◆ Goal of the exercise ◆
When the line containing "Click the 커리어패스" is found in the data below, copy it and each line after it through the line containing "You are a computer-use agent. The width", exactly and with no others.

- - - - -

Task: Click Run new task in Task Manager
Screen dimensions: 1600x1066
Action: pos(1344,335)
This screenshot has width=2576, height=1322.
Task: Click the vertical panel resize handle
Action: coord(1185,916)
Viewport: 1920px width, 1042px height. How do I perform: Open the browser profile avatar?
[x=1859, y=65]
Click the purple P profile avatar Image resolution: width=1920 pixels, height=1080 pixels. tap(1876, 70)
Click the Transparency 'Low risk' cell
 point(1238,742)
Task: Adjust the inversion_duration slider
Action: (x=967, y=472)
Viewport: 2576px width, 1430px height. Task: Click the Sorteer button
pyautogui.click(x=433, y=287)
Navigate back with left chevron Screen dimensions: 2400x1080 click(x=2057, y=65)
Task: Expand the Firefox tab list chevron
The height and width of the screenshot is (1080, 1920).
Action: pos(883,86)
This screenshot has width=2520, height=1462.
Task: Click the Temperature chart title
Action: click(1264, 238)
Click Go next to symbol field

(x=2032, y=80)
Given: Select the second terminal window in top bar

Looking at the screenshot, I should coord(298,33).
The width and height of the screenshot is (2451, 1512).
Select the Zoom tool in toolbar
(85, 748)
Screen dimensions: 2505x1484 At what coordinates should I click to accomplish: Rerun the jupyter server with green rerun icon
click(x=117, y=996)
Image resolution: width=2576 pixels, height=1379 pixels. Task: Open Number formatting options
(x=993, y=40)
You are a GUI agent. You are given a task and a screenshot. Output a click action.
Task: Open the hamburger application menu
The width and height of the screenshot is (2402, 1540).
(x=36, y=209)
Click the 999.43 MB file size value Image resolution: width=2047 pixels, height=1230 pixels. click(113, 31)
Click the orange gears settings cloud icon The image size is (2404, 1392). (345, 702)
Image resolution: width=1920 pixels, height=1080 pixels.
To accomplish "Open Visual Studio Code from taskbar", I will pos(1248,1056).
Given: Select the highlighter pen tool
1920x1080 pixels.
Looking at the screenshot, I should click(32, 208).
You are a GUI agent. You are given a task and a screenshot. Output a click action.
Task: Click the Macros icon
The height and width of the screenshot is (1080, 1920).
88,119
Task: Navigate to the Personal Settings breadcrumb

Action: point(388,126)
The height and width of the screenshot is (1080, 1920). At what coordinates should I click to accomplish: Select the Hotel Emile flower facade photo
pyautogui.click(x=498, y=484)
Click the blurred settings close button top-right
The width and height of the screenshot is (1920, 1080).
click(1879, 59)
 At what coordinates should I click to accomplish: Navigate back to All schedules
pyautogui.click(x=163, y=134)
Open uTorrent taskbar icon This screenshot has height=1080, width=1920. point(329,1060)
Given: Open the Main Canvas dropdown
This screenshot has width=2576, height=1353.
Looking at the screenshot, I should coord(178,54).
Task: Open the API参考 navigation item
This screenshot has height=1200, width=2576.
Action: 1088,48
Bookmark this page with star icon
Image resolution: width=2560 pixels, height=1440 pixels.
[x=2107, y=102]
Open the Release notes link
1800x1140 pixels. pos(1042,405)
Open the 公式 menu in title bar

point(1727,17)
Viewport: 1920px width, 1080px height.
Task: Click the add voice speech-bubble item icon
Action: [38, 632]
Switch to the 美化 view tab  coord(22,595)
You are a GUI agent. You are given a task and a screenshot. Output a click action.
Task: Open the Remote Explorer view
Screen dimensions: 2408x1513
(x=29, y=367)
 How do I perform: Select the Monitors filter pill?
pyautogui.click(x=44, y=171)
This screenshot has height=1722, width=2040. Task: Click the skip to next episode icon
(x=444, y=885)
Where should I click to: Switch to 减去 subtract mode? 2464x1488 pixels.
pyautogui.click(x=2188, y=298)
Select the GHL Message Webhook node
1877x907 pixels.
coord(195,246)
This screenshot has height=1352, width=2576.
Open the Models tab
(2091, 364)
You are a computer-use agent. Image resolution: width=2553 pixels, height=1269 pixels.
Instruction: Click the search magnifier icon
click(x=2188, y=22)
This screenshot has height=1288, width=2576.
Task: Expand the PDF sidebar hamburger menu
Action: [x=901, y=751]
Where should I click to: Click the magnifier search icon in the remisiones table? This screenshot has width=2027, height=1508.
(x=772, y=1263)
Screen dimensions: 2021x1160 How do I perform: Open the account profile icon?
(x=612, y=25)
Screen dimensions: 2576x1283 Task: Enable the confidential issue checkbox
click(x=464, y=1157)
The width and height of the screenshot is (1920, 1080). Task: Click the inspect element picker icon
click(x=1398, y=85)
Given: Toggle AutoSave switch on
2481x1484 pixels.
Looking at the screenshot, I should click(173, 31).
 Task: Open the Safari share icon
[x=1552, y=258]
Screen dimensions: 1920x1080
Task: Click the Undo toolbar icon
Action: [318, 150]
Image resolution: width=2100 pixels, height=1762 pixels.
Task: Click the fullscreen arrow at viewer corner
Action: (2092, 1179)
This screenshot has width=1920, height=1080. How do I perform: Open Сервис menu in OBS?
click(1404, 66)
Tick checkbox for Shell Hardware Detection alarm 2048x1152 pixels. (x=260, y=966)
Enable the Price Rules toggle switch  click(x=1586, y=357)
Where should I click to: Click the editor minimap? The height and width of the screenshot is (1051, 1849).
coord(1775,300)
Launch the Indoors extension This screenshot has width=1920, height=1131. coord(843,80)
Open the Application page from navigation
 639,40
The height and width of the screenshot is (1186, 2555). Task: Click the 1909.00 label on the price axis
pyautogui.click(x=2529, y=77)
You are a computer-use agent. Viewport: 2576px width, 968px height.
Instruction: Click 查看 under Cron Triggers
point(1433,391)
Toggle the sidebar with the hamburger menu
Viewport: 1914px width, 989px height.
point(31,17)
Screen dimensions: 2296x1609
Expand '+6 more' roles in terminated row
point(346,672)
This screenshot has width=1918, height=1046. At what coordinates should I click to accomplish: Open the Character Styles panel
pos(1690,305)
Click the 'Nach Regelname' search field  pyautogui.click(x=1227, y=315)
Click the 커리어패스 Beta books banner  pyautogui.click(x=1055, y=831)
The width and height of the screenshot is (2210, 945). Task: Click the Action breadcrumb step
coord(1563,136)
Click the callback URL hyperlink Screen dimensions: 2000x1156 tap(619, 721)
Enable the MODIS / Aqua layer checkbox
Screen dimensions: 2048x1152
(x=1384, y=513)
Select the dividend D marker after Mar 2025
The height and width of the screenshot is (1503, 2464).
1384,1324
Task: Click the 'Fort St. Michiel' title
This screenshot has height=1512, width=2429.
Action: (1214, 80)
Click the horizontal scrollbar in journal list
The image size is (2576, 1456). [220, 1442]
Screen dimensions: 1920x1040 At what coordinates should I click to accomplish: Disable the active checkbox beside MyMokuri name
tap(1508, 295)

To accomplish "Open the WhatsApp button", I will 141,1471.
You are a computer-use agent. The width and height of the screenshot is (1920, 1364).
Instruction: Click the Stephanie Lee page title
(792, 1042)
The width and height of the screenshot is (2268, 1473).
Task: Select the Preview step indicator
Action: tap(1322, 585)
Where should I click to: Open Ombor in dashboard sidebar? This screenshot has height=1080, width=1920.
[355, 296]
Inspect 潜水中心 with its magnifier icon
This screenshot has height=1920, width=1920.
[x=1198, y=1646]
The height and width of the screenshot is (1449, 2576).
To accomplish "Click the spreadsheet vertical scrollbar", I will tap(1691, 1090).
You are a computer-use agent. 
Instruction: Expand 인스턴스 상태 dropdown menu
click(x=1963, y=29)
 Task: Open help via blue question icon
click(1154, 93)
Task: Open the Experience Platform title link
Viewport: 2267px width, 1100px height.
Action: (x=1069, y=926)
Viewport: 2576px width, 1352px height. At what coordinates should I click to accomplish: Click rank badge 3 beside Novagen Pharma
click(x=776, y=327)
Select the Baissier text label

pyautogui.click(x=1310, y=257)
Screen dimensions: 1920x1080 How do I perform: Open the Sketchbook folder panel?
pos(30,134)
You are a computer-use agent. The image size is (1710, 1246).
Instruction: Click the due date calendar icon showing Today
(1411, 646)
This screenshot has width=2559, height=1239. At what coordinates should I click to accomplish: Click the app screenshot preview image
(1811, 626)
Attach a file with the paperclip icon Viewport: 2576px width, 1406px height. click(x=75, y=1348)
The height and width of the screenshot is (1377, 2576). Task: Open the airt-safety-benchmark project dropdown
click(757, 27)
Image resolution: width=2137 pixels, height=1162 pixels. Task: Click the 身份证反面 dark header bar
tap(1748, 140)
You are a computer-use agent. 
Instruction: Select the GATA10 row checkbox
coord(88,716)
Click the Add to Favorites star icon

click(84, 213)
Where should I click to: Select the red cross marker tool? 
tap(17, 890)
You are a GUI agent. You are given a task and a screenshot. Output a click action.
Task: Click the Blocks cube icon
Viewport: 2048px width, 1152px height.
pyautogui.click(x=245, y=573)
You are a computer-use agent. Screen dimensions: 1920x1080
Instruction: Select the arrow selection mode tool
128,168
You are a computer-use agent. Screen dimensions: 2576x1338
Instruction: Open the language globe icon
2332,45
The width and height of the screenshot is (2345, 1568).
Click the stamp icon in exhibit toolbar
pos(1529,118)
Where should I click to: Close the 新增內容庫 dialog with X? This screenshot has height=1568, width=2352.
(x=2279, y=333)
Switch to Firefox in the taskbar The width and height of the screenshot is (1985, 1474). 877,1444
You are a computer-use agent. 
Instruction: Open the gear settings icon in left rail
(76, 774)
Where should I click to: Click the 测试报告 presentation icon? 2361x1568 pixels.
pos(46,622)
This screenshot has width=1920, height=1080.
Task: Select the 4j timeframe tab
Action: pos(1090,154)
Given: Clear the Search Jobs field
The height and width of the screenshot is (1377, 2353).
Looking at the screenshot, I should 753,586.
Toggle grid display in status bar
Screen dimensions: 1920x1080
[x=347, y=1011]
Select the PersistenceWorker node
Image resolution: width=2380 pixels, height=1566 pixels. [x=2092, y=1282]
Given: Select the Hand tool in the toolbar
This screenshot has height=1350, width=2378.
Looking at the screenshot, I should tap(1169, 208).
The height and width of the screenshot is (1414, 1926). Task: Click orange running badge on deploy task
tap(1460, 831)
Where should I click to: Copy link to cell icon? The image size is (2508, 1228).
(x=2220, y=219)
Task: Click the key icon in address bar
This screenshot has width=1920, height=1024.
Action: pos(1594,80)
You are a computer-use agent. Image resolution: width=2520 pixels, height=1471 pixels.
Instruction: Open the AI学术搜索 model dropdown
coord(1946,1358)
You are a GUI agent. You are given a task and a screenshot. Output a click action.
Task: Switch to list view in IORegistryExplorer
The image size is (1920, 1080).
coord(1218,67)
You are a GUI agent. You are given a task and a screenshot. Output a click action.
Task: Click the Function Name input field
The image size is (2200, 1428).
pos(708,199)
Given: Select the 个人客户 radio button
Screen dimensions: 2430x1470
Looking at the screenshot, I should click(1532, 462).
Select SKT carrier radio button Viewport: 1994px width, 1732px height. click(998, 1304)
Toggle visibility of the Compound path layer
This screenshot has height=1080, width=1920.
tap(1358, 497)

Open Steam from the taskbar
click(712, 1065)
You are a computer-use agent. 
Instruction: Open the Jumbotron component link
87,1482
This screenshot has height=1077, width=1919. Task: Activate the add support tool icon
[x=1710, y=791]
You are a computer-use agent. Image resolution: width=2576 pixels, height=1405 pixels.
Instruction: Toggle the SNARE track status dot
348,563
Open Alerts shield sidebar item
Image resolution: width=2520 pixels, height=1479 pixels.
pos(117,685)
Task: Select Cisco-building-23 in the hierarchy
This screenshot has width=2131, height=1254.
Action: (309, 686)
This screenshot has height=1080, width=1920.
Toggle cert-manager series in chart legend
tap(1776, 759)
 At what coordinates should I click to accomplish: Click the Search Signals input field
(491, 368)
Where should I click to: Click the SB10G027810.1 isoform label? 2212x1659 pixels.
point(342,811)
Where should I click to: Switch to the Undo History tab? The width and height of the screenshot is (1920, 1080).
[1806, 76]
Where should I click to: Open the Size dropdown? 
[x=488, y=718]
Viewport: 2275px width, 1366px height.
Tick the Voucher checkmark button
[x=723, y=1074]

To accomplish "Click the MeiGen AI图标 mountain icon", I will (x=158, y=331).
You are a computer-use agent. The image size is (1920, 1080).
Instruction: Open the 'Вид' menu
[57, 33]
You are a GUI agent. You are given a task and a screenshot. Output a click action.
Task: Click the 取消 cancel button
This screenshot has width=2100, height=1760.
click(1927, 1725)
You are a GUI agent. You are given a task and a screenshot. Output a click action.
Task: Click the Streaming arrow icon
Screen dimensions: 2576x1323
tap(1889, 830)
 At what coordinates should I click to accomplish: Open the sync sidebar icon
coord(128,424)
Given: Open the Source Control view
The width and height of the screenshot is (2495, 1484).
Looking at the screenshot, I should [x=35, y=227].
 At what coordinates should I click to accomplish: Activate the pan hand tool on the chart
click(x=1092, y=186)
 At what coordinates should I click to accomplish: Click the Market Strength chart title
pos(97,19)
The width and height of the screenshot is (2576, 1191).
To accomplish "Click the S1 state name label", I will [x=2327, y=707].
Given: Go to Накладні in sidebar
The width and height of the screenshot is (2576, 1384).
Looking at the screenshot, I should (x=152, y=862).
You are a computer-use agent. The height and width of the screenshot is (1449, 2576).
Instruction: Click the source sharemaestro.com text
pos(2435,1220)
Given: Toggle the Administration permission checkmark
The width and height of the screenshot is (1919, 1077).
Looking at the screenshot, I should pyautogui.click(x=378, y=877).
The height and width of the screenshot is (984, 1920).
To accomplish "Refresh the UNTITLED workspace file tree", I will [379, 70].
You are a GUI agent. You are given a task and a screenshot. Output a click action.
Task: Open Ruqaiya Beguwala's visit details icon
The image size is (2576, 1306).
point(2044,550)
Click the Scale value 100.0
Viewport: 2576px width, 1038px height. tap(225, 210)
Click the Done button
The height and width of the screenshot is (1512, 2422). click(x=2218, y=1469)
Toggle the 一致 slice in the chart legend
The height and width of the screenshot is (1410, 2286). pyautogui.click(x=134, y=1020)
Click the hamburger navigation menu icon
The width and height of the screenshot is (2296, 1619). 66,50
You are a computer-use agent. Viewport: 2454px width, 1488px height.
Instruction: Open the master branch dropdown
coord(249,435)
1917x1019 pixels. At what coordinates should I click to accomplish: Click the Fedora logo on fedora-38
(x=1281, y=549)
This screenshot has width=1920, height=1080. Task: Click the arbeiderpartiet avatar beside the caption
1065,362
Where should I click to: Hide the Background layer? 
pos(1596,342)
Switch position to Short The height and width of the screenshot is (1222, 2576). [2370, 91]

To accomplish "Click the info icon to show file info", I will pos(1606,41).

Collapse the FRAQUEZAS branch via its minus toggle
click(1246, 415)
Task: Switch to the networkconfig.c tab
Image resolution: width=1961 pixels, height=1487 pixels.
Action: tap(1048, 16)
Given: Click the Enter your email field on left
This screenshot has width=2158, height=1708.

- - - - -

◆ Problem solution ◆
Click the 커리어패스 Beta books banner  pyautogui.click(x=1055, y=831)
The width and height of the screenshot is (2210, 945). Task: Click the Action breadcrumb step
coord(1563,136)
Click the callback URL hyperlink Screen dimensions: 2000x1156 tap(619, 721)
Enable the MODIS / Aqua layer checkbox
Screen dimensions: 2048x1152
(x=1384, y=513)
Select the dividend D marker after Mar 2025
The height and width of the screenshot is (1503, 2464).
1384,1324
Task: Click the 'Fort St. Michiel' title
This screenshot has height=1512, width=2429.
Action: (1214, 80)
Click the horizontal scrollbar in journal list
The image size is (2576, 1456). [220, 1442]
Screen dimensions: 1920x1040 At what coordinates should I click to accomplish: Disable the active checkbox beside MyMokuri name
tap(1508, 295)

To accomplish "Open the WhatsApp button", I will 141,1471.
You are a computer-use agent. The width and height of the screenshot is (1920, 1364).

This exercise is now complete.